Reconstructions of a USAF resolution chart. (a1–a4) Incoherent raw images. (b1–b9) Demosaiced reconstructions and (c1–c9) sparsely-sampled reconstructions together with line profiles of the smallest resolved USAF target bars. The maximum achieved resolution using the blue LED was 780 nm based on group 10 element 3. (d1–d3) Reconstructed images with RGB LEDs used in parallel for illumination demonstrating the reduced reconstruction quality due to the spectral overlap between the color channels. The respective color channels are indicated by the red, green and blue borders of the left, middle and right images.

Figure 4

(a) Reconstructed and (b) raw lung carcinoma images. (c1,d1) are the captured raw, low-resolution images and (c2,c3,d2,d3) intensity and phase reconstructions for two different segments of the FOV. (c4,d4) Recovered pupils with aberrations.

Figure 5

Diagram of a single FPM reconstruction algorithm iteration n. It starts by initializing a high-resolution image estimate o₀(r), which was an interpolated experimental brightfield image. For each illumination angle, a region of the high-resolution estimate spectrum, corresponding to illumination angle i is low-pass filtered to produce an estimate of the low-resolution image: ${\mathrm{\psi }}_{\mathit{n}}^{(\mathit{i})}$. A new estimate, ${\phi }_{\mathit{n}}^{(\mathit{i})}$ is obtained by replacing the amplitude of ${\mathrm{\psi }}_{\mathit{n}}^{(\mathit{i})}$ with the amplitude of the demosaiced recorded image, $\sqrt{\mathit{I}}$, while retaining the phase of ${\mathrm{\psi }}_{\mathit{n}}^{(\mathit{i})}$. The low-resolution spectrum is added into the high-resolution spectrum using eqs (6) and (7) to yield the updated object spectrum and pupil functions O_n+1(k) and P_n+1(k). The whole process continues till spectrum regions corresponding to all illumination angles are updated. An example of the reconstructed spectrum is shown at the bottom of the figure.

Figure 6

(a) Frequency space of a brightfield image obtained using an oblique illumination angle.
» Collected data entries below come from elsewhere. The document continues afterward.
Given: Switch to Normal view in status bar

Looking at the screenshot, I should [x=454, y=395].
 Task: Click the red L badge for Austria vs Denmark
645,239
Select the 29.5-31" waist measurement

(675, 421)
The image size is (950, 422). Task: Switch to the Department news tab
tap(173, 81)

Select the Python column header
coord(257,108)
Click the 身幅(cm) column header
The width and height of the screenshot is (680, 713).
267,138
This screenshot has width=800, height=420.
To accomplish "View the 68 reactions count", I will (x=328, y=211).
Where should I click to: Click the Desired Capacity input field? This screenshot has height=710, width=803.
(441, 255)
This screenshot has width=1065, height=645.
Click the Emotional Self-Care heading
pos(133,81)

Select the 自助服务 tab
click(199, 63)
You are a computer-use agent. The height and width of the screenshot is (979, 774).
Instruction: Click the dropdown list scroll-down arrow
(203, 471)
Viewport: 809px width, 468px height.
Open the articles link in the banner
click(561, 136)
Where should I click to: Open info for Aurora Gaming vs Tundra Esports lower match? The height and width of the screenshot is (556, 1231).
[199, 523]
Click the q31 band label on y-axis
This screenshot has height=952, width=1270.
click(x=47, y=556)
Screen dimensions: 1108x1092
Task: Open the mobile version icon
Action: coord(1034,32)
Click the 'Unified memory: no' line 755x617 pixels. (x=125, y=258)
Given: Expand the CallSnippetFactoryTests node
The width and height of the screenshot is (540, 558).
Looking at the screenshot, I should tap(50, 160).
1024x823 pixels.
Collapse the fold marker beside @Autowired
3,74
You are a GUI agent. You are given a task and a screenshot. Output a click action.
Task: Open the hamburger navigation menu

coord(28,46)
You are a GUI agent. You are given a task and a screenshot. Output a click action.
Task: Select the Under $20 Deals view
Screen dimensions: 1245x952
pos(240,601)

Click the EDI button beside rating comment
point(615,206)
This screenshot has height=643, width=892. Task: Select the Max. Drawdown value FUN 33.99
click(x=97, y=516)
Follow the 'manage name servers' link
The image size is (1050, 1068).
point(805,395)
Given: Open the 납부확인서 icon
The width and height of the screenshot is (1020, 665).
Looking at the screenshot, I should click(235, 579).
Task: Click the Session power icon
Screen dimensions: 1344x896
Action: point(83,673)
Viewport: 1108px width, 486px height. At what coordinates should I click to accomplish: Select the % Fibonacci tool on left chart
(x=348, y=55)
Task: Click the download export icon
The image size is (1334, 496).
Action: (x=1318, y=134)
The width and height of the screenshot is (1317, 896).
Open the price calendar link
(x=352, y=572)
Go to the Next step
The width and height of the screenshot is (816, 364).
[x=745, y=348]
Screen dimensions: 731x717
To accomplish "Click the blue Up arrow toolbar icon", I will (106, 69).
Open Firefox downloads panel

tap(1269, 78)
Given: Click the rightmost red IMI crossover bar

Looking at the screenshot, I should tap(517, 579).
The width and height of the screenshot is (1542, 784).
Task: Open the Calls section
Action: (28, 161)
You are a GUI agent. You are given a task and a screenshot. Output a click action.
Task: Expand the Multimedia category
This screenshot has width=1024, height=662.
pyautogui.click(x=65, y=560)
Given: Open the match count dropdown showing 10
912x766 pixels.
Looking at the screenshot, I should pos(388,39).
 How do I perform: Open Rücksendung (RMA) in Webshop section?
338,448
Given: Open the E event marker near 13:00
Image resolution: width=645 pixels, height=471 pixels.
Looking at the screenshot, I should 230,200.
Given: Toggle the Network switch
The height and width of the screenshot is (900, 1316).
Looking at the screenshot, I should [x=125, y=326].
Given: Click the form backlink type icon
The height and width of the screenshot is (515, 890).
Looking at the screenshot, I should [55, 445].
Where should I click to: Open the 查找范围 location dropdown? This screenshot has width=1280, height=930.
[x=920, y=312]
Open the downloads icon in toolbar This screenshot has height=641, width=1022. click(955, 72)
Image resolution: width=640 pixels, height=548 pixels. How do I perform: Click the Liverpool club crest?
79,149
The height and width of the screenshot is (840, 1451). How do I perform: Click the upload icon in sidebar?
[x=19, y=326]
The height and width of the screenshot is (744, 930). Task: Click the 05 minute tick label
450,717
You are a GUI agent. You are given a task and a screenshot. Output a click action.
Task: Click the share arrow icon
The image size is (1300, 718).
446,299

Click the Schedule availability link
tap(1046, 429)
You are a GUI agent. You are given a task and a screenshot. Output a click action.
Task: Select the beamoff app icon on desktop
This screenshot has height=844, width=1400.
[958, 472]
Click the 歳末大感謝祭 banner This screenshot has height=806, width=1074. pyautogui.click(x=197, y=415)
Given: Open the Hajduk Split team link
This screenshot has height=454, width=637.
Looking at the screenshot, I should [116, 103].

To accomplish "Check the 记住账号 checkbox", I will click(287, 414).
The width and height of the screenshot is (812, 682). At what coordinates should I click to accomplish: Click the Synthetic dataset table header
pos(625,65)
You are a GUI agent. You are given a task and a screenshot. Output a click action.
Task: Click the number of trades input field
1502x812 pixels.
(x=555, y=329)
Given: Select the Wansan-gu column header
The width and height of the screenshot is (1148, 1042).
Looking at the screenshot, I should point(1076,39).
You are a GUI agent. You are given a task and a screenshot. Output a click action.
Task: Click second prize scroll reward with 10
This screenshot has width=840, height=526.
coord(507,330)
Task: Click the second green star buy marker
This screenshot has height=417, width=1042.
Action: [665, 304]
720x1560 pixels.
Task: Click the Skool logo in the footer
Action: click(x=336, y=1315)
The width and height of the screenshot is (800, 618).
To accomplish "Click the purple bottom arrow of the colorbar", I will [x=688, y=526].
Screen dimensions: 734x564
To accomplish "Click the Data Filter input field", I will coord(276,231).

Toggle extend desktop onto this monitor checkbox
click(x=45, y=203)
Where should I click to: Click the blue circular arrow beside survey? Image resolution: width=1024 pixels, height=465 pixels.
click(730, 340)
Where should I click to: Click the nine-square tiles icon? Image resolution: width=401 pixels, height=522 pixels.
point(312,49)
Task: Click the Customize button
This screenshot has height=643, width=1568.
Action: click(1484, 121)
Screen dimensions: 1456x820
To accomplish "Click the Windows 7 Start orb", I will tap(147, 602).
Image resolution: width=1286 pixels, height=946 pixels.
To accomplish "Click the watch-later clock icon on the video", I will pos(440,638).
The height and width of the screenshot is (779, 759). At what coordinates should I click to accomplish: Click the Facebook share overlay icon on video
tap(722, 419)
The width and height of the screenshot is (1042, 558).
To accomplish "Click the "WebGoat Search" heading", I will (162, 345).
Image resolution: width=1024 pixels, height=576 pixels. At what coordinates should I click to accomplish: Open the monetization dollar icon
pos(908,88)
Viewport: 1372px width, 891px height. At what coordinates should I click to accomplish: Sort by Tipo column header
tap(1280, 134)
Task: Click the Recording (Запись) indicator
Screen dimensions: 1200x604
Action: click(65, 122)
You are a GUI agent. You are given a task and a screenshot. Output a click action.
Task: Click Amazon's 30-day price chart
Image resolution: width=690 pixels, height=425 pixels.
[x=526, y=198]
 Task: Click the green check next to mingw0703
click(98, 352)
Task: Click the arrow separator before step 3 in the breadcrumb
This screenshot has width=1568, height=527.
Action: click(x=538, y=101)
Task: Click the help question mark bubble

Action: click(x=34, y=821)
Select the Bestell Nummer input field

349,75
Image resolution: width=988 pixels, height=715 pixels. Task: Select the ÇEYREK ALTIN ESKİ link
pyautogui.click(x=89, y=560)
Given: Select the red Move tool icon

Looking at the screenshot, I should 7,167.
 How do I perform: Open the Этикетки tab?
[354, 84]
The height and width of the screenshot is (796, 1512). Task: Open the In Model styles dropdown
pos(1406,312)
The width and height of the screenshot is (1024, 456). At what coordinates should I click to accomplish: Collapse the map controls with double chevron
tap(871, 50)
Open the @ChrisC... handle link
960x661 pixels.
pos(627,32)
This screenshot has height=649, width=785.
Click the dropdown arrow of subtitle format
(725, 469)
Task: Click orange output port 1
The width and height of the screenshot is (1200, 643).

Blue and green dots indicate initial and corrected LED positions respectively by using circle fitting. (b1) Aberrations recovered from each section are used as initial estimates for neighboring sections, starting from the center of the FOV towards the edges. (b2,b3) Examples of recovered aberrations throughout the full-FOV indicating spatially-varying aberrations. (c) Implementing LED calibration on each segment across the FOV enabled us to find the spatially varying distortion by measuring the global LED position shift.